This week, Patient Safety First is launching an ‘insulin prescription bundle focus week’ to encourage NHS trusts to improve the clarity of insulin prescriptions and reduce errors caused by the prescription of high risk medications.
Patient Safety First has put together a simple ‘insulin prescription bundle’ data collection tool, which trusts can use to test the clarity of their insulin prescriptions. A ‘bundle' is a grouping of best practices that individually improve care but when applied together result in substantial improvement to patient safety.
Some of the most common confusions that lead to insulin errors in hospitals include:
- Staff having difficulty reading the prescribed numerical dose due to the figures or an instruction not being written clearly enough. Use of trailing zeroes can also cause confusion that could lead to overdoses of 10x or even 100x.
- Mixing up of the words ‘units’ and ‘mls’ when abbreviations such as ‘u’ or ‘iu’ are used.
- Misreading the name of the insulin product on the chart or product item.
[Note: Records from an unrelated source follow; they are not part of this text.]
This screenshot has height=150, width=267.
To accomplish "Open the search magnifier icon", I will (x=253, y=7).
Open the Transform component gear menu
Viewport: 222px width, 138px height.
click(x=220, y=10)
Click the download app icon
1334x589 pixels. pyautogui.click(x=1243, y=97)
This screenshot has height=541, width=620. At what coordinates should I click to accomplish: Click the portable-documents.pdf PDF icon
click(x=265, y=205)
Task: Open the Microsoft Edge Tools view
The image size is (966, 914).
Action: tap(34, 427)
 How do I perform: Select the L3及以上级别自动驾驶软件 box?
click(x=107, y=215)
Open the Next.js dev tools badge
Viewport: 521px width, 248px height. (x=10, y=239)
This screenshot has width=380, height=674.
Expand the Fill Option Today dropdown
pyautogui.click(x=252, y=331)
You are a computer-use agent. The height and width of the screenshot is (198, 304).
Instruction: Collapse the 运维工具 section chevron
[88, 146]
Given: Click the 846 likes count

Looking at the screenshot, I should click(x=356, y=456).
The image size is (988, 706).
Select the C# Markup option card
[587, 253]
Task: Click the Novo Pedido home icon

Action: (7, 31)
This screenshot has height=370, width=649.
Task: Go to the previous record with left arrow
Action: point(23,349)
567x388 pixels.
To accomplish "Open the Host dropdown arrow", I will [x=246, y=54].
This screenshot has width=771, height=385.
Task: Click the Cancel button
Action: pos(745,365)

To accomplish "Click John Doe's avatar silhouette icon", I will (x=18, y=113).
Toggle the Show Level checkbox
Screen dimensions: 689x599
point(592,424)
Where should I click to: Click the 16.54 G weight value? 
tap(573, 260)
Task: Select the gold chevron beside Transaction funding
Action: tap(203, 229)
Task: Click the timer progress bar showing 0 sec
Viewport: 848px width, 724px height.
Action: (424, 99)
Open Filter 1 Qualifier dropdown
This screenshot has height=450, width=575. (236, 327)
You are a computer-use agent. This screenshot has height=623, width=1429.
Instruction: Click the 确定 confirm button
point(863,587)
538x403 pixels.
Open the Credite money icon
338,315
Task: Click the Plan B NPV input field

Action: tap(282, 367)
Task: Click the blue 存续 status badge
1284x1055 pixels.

There are many different types of insulin and different devices that may look or sound alike and lead to the prescription of incorrect medications.
Five key checks
As a result, there are five key elements that trusts are being urged to check that:
- the date of prescription is clearly written
- the prescriber’s signature and contact details are included
- both the word ‘insulin’ and the brand name are written in full
- the word ‘units’ is written in full with no abbreviations
- the form of dosage, ie cartridge, pen or vial, is clearly written.
“Diabetes UK welcomes this action," said Zoe Harrison, Care Advisor at Diabetes UK.
"These simple steps will help eliminate misunderstandings that could have serious consequences. At least 10 per cent of people in hospital have diabetes. Although not all people with diabetes treat their condition with insulin, the potential health risks to thousands of people can be avoided with simple measures.
“Hospitals should ensure that specialist diabetes teams are available to assure competences of non-diabetes specialist staff and provide appropriate support to ensure that people with diabetes in hospital are able to access the high-quality care they should expect.”
The insulin prescription bundle focus week
During the week, using the data collection tool available from the Patient Safety First website, trusts will be able to find out how and where they need to improve the clarity of insulin prescriptions. This will also raise awareness of the importance of writing prescriptions legibly and the need to reduce the risk of harm from high risk medications.
The insulin prescription bundle focus week is the third of four dedicated focus weeks that Patient Safety First is holding to help trusts eliminate avoidable death and harm to patients.